By Michael Cosgrove     Dec 14, 2010 in World
WikiLeaks founder Julian Assange has been granted bail after a hearing at London's City of Westminster magistrate's court. He had been in police custody for a week in connection with an arrest warrant issued by Swedish authorities.
Bail was granted with conditions following suggestions by his lawyers to find him a permanent UK address and that he wear electronic tags and accepts curfew and travel restrictions says The Guardian.
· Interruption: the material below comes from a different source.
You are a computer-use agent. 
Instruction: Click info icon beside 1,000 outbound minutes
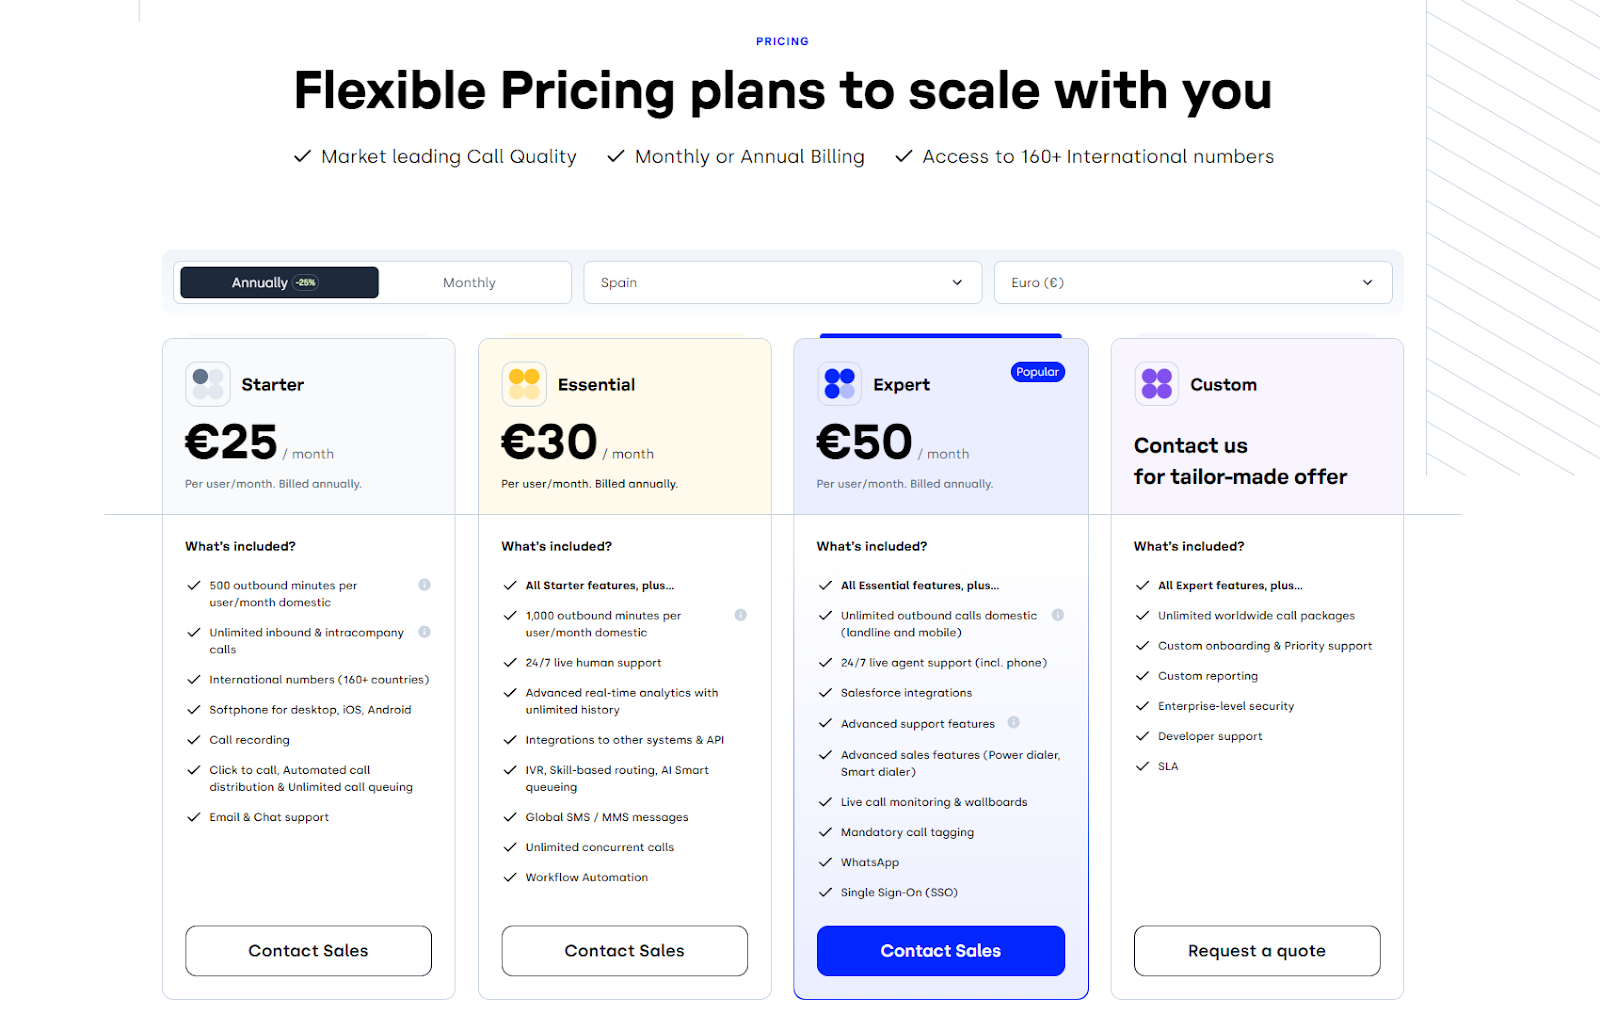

Bail was set at 240,000 pounds, he has to report to a police station every morning at 6am, and he is under curfew from 10am to 2pm and from 10pm to 2am. He was also ordered to give up his passport.
Swedish prosecutors are said to be considering lodging an appeal against the court's decision and Assange is not expected to be released until tomorrow according to reports.
Assange had been held in London's Wandsworth jail since December 7 as a result of a Swedish arrest warrant which was issued following allegations of sexual offenses supposedly committed by him whilst in Sweden. The warrant does not include specific charges but says that he is wanted for questioning.
He denies any wrongdoing and his lawyers claim that the Swedish warrant is part of a plot to have him extradited to America in the event that charges related to his document-leaking activities are leveled at him.
Around 30 Assange supporters had waited outside the court for hours before the decision although they were heavily outnumbered by members of the press, with one Twitter user saying that the scene looked "Like Cannes waiting for the starlet." Personalities entering the court in a show of support included film directer Ken Loach, Bianca Jagger, Henry Porter, the socialite Jemima Khan and Tariq Ali, the controversial British investigative journalist.
Assange appeared in the dock wearing a dark suit and white shirt and was said to be looking rather more pale than he did last week.
Hundreds of thousands of pounds worth of bail offers were submitted to the court by various well-known personalities during the hearing, such as Michael Moore.
The Independent has reported that Whitehall has been preparing for a possible cyber attack by supporters of Assange and WikiLeaks against government websites for reasons related to the hearing. It is not clear if the decision to grant bail to Assange will reduce the risk of attack.